General George C. Marshall, chief of staff of the U.S. Army during World War II, faced the daunting task not only of overseeing two theaters of a global conflict but also of selecting the best generals to carry out American grand strategy. Marshall and His Generals is the first and only book to focus entirely on that selection process and the performances, both stellar and disappointing, that followed from it. Stephen Taaffe chronicles and critiques the background, character, achievements, and failures of the more than three dozen general officers chosen for top combat group commands—from commanders like Dwight Eisenhower and Douglas MacArthur to some nearly forgotten.
Taaffe explores how and why Marshall selected the Army’s commanders.
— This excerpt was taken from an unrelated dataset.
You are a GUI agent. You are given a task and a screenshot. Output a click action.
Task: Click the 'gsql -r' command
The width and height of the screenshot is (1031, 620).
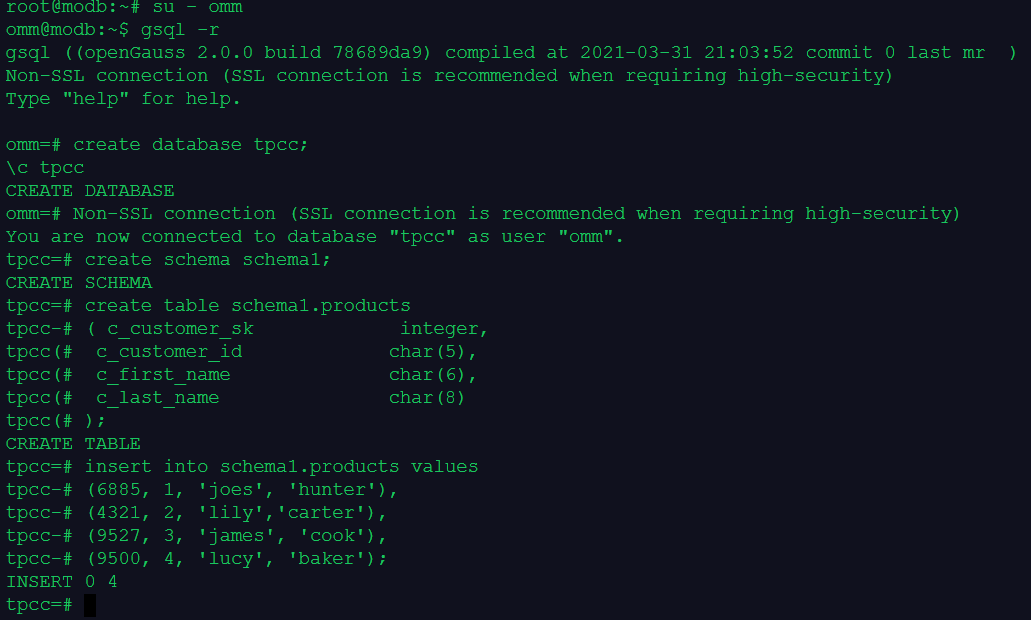(180, 30)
Among his chief criteria were character (including “unselfish and devoted purpose”), education, (whether at West Point, Fort Leavenworth, or the Army War College), and striking a balance between experience and relative youth in a war that required both wisdom and great physical stamina. As the war unfolded, Marshall also factored into his calculations the combat leadership his generals demonstrated and the opinions of his theater commanders.
Taaffe brings into sharp focus the likes of Eisenhower, MacArthur, George Patton, Omar Bradley, Walter Krueger, Robert Eichelberger, Courtney Hodges, Lucian Truscott, J. Lawton Collins, Alexander “Sandy” Patch, Troy Middleton, Matthew Ridgeway, Mark Clark, and twenty-five other generals who served in the conflict. He describes their leadership and decision-making processes and provides miniature biographies and personality sketches of these men drawn from their personal papers, official records, and reflections of fellow officers.
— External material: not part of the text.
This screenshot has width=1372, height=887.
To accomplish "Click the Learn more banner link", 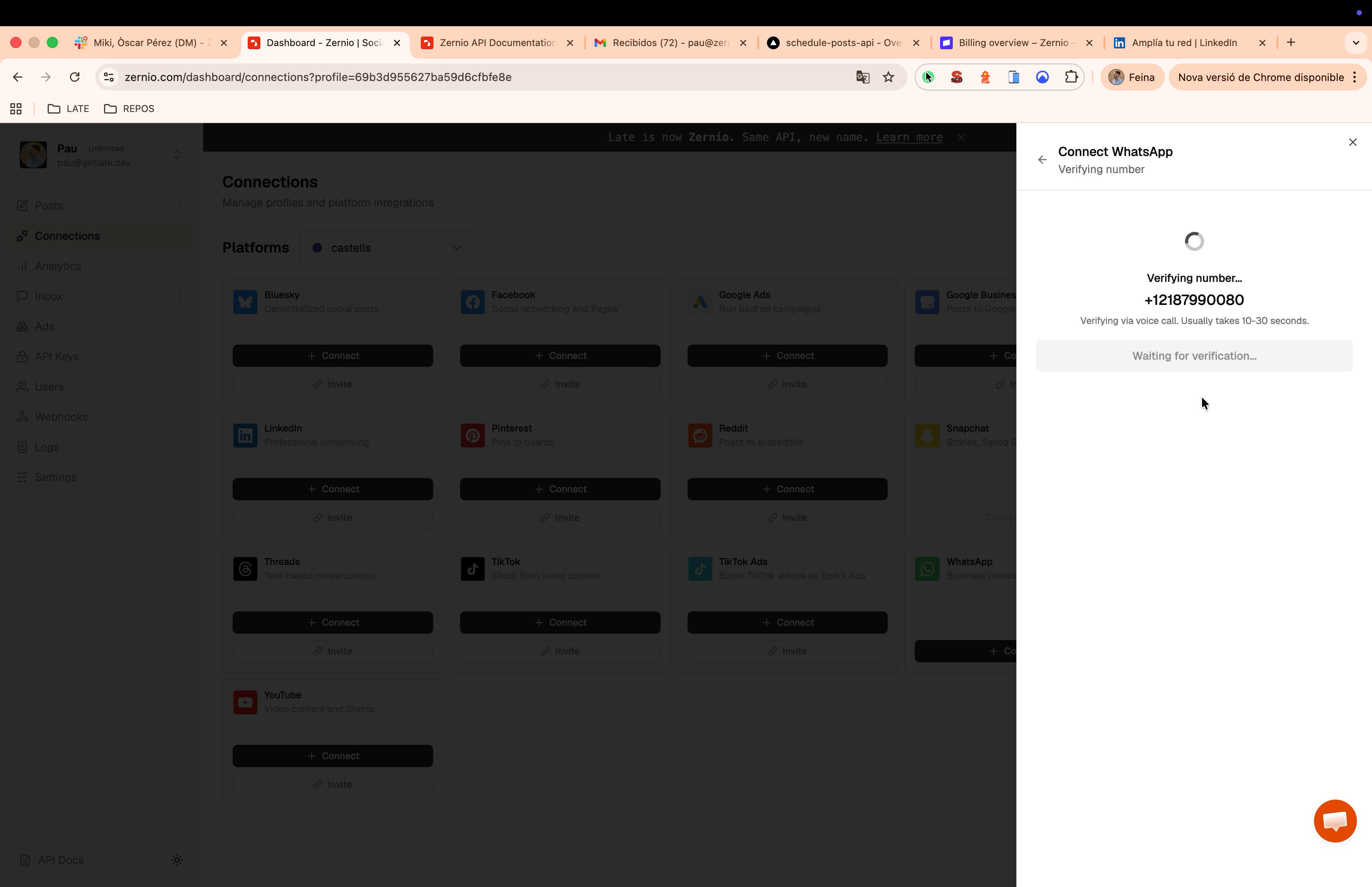I will pos(909,137).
Delving deeper than other studies, this path-breaking work produces a seamless analysis of Marshall’s selection process of operational-level commanders. Taaffe also critiques the performance of these generals during the war and reveals the extent to which their actions served as stepping stones to advancement.
Ambitious in scope and filled with sharp insights, Marshall and His Generals is essential reading for anyone interested in World War II and military leadership more generally.